Guarda voluntaria: La ley reconoce una nueva realidad, la de los menores que ingresan en centros de protección a petición de las propias familias ante “situaciones muy conflictivas derivadas de problemas de comportamiento agresivo, inadaptación familiar y graves dificultades para ejercer la responsabilidad parental“.

Estos menores, según la nueva ley, recibirán atención en centros específicos para ellos y su internamiento deberá contar con autorización judicial. Esta guarda no podrá superar, salvo excepciones, los dos años. Después podrá solicitarse el desamparo del menor.

Acogimiento profesional: Los menores en desamparo entran directamente en el sistema español de protección de menores, en manos de las Comunidades Autónomas. La nueva ley simplifica el acogimiento familiar, aunque exige que se valore la idoneidad de los acogedores. Acepta dos tipos de acogimiento, y los define: en familia extensa del menor o en familia ajena, “pudiendo el segundo caso ser profesionalizado“.

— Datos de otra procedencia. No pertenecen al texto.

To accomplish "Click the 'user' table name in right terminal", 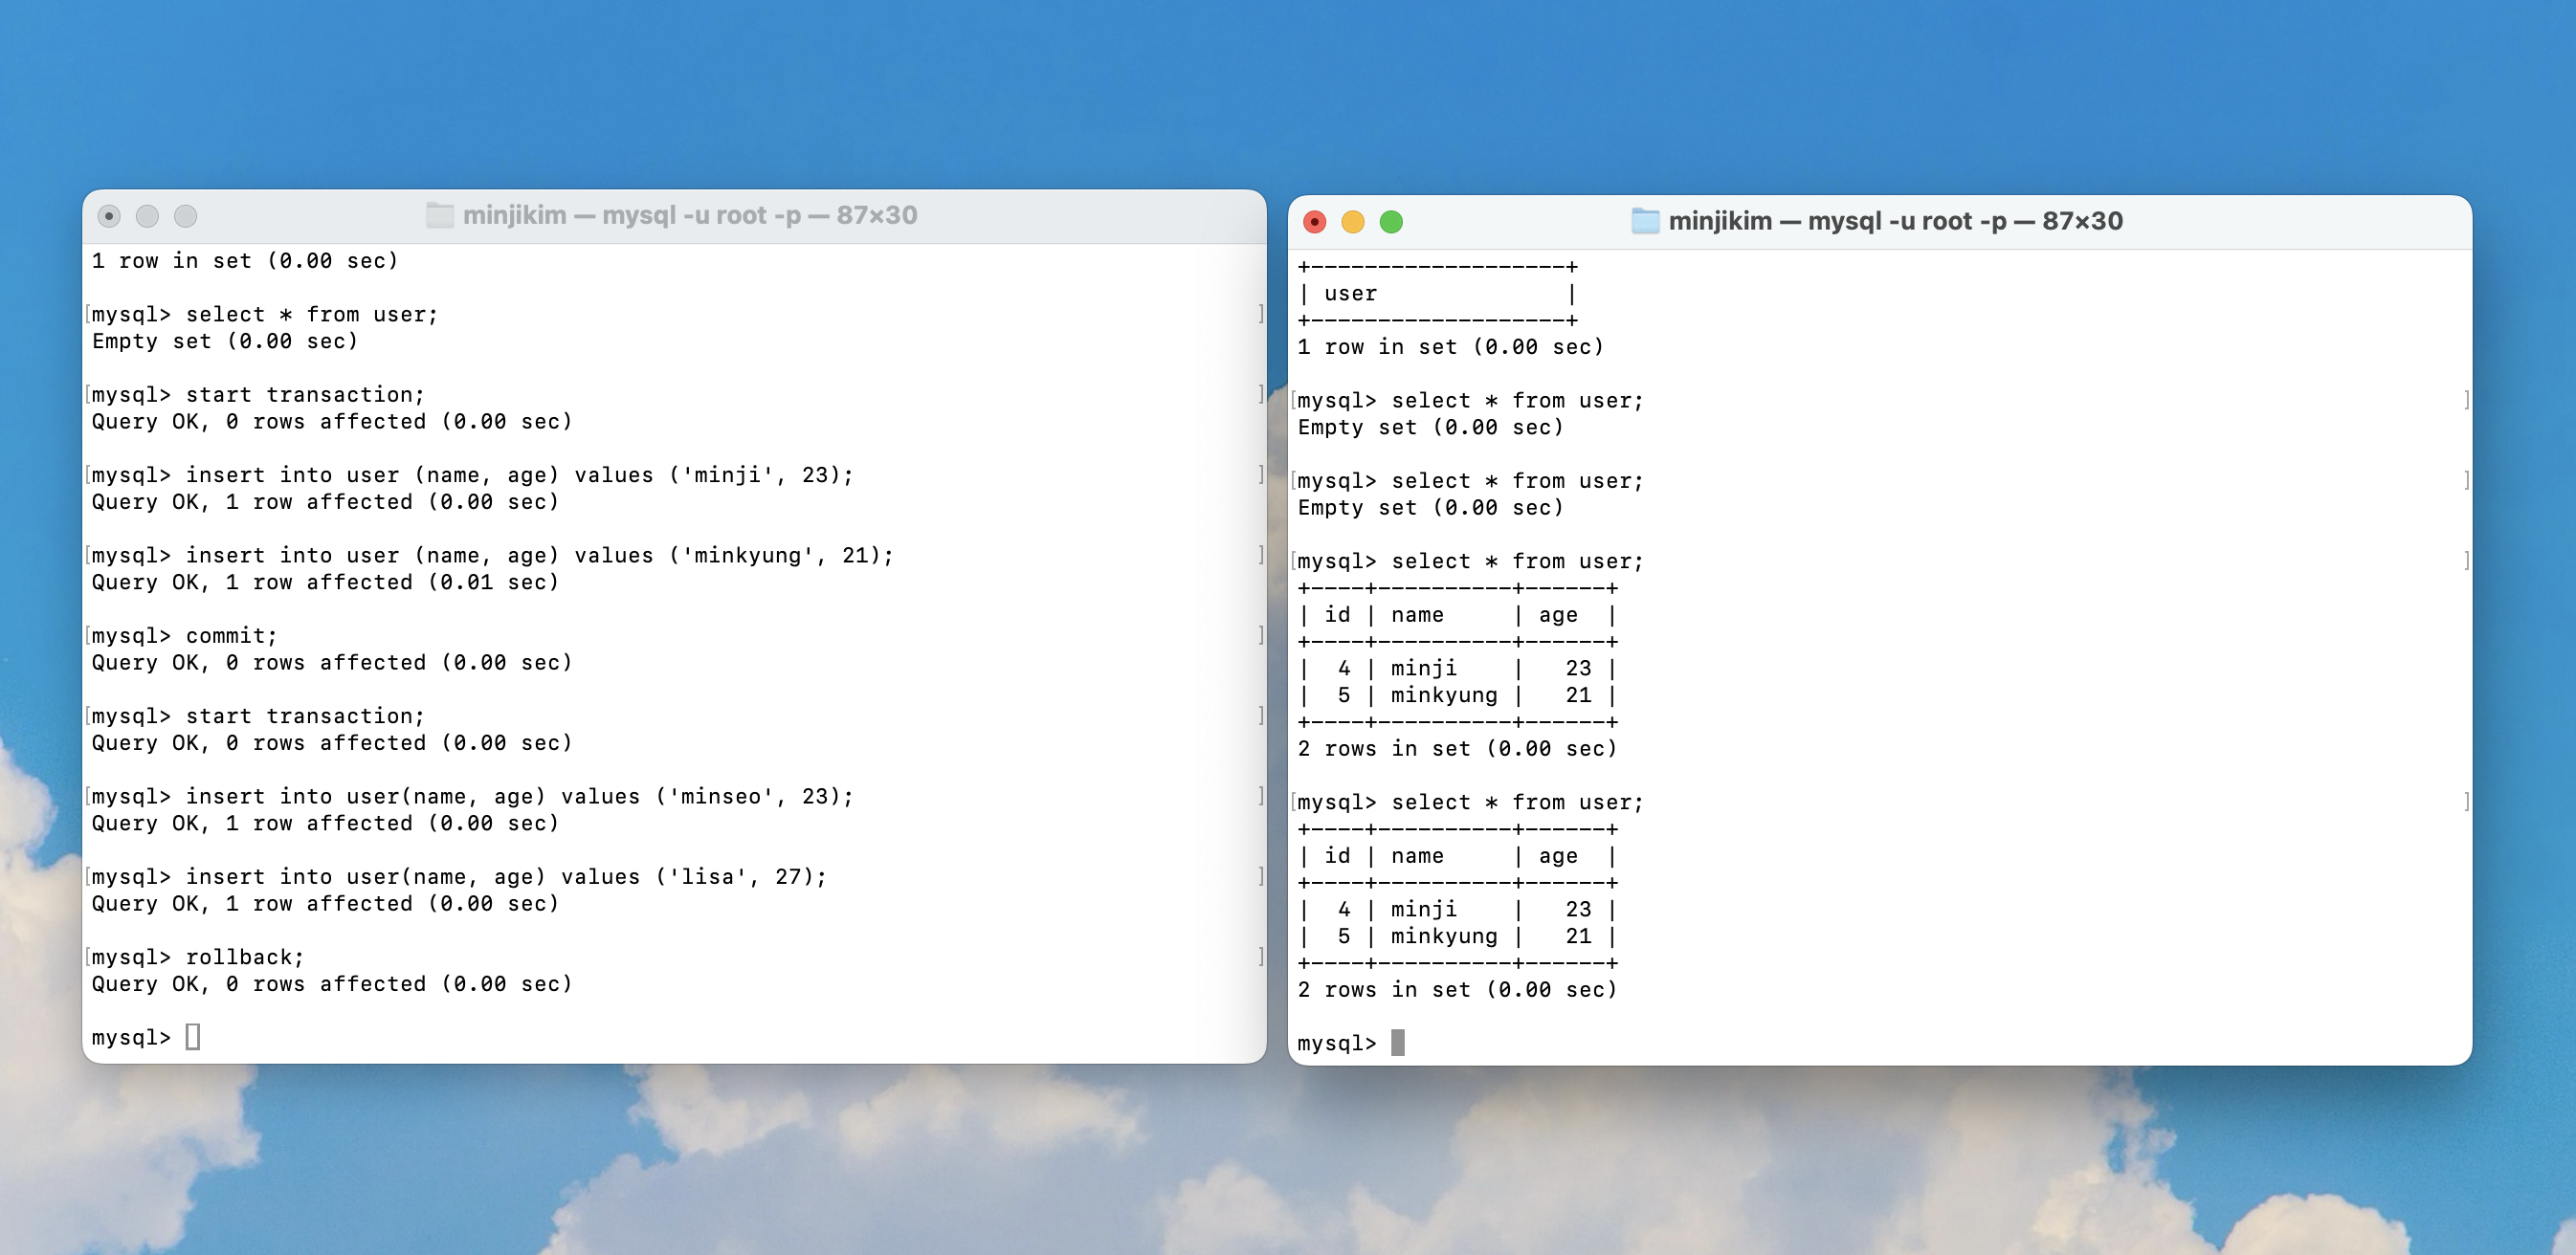I will (x=1350, y=294).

El acogimiento profesionalizado es “el que se  desarrolla en una familia en la que alguno de sus miembros son profesionales con cualificación y formación específica para abordar el desempeño de esta función con menores con necesidades o circunstancias especiales de tipo físico, psicológico o de ambas, con plena disponibilidad y percibiendo por ello la correspondiente remuneración económica“.

El acogimiento familiar profesional se circunscribe a los menores con necesidades especiales de tipo físico o psicológico Varias Comunidades Autónomas, como País Vasco o Cataluña, ya tienen programas de acogimiento familiar profesionalizado. Pero el asunto es muy polémico.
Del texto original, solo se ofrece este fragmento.